TASK ITEM ::
Down to the final line, reproduce the entries that follow exactly.

· · · ·

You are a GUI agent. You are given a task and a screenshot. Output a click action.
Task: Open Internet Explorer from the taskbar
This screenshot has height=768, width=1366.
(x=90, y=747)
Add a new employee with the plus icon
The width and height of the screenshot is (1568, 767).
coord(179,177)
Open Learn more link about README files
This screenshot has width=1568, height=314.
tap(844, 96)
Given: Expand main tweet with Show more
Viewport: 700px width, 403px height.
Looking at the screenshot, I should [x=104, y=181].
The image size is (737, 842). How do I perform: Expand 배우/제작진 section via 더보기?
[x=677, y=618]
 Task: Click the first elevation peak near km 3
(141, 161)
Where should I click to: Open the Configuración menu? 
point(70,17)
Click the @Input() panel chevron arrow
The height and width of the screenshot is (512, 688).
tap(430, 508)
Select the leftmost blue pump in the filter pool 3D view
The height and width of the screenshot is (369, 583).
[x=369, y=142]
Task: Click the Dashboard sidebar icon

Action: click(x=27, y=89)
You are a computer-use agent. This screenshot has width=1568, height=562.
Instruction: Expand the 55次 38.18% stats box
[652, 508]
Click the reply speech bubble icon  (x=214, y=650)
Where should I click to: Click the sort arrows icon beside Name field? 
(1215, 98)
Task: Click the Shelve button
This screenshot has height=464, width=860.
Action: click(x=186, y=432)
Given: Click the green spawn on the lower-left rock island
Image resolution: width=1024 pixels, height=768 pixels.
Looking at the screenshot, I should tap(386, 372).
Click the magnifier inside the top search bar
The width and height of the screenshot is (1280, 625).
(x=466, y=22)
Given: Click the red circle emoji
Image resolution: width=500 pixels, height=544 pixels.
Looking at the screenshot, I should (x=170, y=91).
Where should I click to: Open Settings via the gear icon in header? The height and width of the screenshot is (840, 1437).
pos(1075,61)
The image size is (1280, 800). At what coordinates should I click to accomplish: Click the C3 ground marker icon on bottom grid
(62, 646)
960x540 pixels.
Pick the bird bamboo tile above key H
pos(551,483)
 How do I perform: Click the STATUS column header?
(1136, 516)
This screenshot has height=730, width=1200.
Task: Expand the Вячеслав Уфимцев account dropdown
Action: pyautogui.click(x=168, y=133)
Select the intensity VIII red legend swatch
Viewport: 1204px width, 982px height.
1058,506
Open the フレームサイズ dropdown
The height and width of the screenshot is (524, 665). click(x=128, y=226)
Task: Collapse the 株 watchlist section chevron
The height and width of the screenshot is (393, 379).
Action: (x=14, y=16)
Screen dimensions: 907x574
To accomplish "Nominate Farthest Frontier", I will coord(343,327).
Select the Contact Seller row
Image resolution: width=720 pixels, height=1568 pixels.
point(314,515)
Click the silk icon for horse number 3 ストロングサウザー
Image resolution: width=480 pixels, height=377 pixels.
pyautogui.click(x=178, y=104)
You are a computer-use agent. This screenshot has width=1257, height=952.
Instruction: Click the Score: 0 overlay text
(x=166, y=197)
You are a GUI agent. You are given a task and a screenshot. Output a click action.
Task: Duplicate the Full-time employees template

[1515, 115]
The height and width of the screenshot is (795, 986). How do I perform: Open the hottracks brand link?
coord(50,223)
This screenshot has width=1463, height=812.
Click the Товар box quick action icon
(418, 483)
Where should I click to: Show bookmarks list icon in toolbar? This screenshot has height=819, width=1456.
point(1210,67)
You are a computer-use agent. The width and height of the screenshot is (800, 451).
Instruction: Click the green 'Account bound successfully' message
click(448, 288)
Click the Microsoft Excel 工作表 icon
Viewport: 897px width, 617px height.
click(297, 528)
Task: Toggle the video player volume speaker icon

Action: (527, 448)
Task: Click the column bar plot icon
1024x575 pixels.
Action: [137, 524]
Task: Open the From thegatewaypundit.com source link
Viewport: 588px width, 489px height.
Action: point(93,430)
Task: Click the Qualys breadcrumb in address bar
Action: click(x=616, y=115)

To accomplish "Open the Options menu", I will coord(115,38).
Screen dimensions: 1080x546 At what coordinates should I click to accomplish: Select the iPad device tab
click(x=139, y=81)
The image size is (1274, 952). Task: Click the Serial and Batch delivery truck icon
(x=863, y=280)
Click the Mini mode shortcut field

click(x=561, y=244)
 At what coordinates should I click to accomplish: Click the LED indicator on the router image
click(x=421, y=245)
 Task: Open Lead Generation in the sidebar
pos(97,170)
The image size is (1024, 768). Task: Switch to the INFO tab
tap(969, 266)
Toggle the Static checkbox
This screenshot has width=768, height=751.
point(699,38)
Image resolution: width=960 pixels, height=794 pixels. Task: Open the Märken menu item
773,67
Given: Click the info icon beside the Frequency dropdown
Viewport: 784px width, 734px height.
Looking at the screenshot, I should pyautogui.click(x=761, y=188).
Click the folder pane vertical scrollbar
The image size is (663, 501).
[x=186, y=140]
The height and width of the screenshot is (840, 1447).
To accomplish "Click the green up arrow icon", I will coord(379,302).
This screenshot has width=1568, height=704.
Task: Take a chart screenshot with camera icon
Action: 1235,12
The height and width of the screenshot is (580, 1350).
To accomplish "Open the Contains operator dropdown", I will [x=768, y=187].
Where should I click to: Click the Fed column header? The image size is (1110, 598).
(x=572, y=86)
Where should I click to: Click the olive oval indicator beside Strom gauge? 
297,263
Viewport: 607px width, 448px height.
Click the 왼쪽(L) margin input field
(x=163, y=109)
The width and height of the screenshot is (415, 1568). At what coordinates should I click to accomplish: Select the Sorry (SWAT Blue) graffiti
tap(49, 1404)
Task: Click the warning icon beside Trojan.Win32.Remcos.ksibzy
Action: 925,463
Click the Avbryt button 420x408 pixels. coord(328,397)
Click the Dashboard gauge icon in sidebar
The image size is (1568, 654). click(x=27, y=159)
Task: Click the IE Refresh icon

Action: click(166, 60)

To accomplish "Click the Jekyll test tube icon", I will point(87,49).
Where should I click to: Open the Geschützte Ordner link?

· · · ·

WRITTEN REPLY ::
You are a GUI agent. You are given a task and a screenshot. Output a click action.
Task: Open Internet Explorer from the taskbar
This screenshot has height=768, width=1366.
(x=90, y=747)
Add a new employee with the plus icon
The width and height of the screenshot is (1568, 767).
coord(179,177)
Open Learn more link about README files
This screenshot has width=1568, height=314.
tap(844, 96)
Given: Expand main tweet with Show more
Viewport: 700px width, 403px height.
Looking at the screenshot, I should [x=104, y=181].
The image size is (737, 842). How do I perform: Expand 배우/제작진 section via 더보기?
[x=677, y=618]
 Task: Click the first elevation peak near km 3
(141, 161)
Where should I click to: Open the Configuración menu? 
point(70,17)
Click the @Input() panel chevron arrow
The height and width of the screenshot is (512, 688).
tap(430, 508)
Select the leftmost blue pump in the filter pool 3D view
The height and width of the screenshot is (369, 583).
[x=369, y=142]
Task: Click the Dashboard sidebar icon

Action: click(x=27, y=89)
You are a computer-use agent. This screenshot has width=1568, height=562.
Instruction: Expand the 55次 38.18% stats box
[652, 508]
Click the reply speech bubble icon  (x=214, y=650)
Where should I click to: Click the sort arrows icon beside Name field? 
(1215, 98)
Task: Click the Shelve button
This screenshot has height=464, width=860.
Action: click(x=186, y=432)
Given: Click the green spawn on the lower-left rock island
Image resolution: width=1024 pixels, height=768 pixels.
Looking at the screenshot, I should tap(386, 372).
Click the magnifier inside the top search bar
The width and height of the screenshot is (1280, 625).
(x=466, y=22)
Given: Click the red circle emoji
Image resolution: width=500 pixels, height=544 pixels.
Looking at the screenshot, I should (x=170, y=91).
Where should I click to: Open Settings via the gear icon in header? The height and width of the screenshot is (840, 1437).
pos(1075,61)
The image size is (1280, 800). At what coordinates should I click to accomplish: Click the C3 ground marker icon on bottom grid
(62, 646)
960x540 pixels.
Pick the bird bamboo tile above key H
pos(551,483)
 How do I perform: Click the STATUS column header?
(1136, 516)
This screenshot has height=730, width=1200.
Task: Expand the Вячеслав Уфимцев account dropdown
Action: pyautogui.click(x=168, y=133)
Select the intensity VIII red legend swatch
Viewport: 1204px width, 982px height.
1058,506
Open the フレームサイズ dropdown
The height and width of the screenshot is (524, 665). click(x=128, y=226)
Task: Collapse the 株 watchlist section chevron
The height and width of the screenshot is (393, 379).
Action: (x=14, y=16)
Screen dimensions: 907x574
To accomplish "Nominate Farthest Frontier", I will coord(343,327).
Select the Contact Seller row
Image resolution: width=720 pixels, height=1568 pixels.
point(314,515)
Click the silk icon for horse number 3 ストロングサウザー
Image resolution: width=480 pixels, height=377 pixels.
pyautogui.click(x=178, y=104)
You are a computer-use agent. This screenshot has width=1257, height=952.
Instruction: Click the Score: 0 overlay text
(x=166, y=197)
You are a GUI agent. You are given a task and a screenshot. Output a click action.
Task: Duplicate the Full-time employees template

[1515, 115]
The height and width of the screenshot is (795, 986). How do I perform: Open the hottracks brand link?
coord(50,223)
This screenshot has width=1463, height=812.
Click the Товар box quick action icon
(418, 483)
Where should I click to: Show bookmarks list icon in toolbar? This screenshot has height=819, width=1456.
point(1210,67)
You are a computer-use agent. The width and height of the screenshot is (800, 451).
Instruction: Click the green 'Account bound successfully' message
click(448, 288)
Click the Microsoft Excel 工作表 icon
Viewport: 897px width, 617px height.
click(297, 528)
Task: Toggle the video player volume speaker icon

Action: (527, 448)
Task: Click the column bar plot icon
1024x575 pixels.
Action: [137, 524]
Task: Open the From thegatewaypundit.com source link
Viewport: 588px width, 489px height.
Action: point(93,430)
Task: Click the Qualys breadcrumb in address bar
Action: click(x=616, y=115)

To accomplish "Open the Options menu", I will coord(115,38).
Screen dimensions: 1080x546 At what coordinates should I click to accomplish: Select the iPad device tab
click(x=139, y=81)
The image size is (1274, 952). Task: Click the Serial and Batch delivery truck icon
(x=863, y=280)
Click the Mini mode shortcut field

click(x=561, y=244)
 At what coordinates should I click to accomplish: Click the LED indicator on the router image
click(x=421, y=245)
 Task: Open Lead Generation in the sidebar
pos(97,170)
The image size is (1024, 768). Task: Switch to the INFO tab
tap(969, 266)
Toggle the Static checkbox
This screenshot has width=768, height=751.
point(699,38)
Image resolution: width=960 pixels, height=794 pixels. Task: Open the Märken menu item
773,67
Given: Click the info icon beside the Frequency dropdown
Viewport: 784px width, 734px height.
Looking at the screenshot, I should pyautogui.click(x=761, y=188).
Click the folder pane vertical scrollbar
The image size is (663, 501).
[x=186, y=140]
The height and width of the screenshot is (840, 1447).
To accomplish "Click the green up arrow icon", I will coord(379,302).
This screenshot has width=1568, height=704.
Task: Take a chart screenshot with camera icon
Action: 1235,12
The height and width of the screenshot is (580, 1350).
To accomplish "Open the Contains operator dropdown", I will [x=768, y=187].
Where should I click to: Click the Fed column header? The image size is (1110, 598).
(x=572, y=86)
Where should I click to: Click the olive oval indicator beside Strom gauge? 
297,263
Viewport: 607px width, 448px height.
Click the 왼쪽(L) margin input field
(x=163, y=109)
The width and height of the screenshot is (415, 1568). At what coordinates should I click to accomplish: Select the Sorry (SWAT Blue) graffiti
tap(49, 1404)
Task: Click the warning icon beside Trojan.Win32.Remcos.ksibzy
Action: 925,463
Click the Avbryt button 420x408 pixels. coord(328,397)
Click the Dashboard gauge icon in sidebar
The image size is (1568, 654). click(x=27, y=159)
Task: Click the IE Refresh icon

Action: click(166, 60)

To accomplish "Click the Jekyll test tube icon", I will point(87,49).
Where should I click to: Open the Geschützte Ordner link?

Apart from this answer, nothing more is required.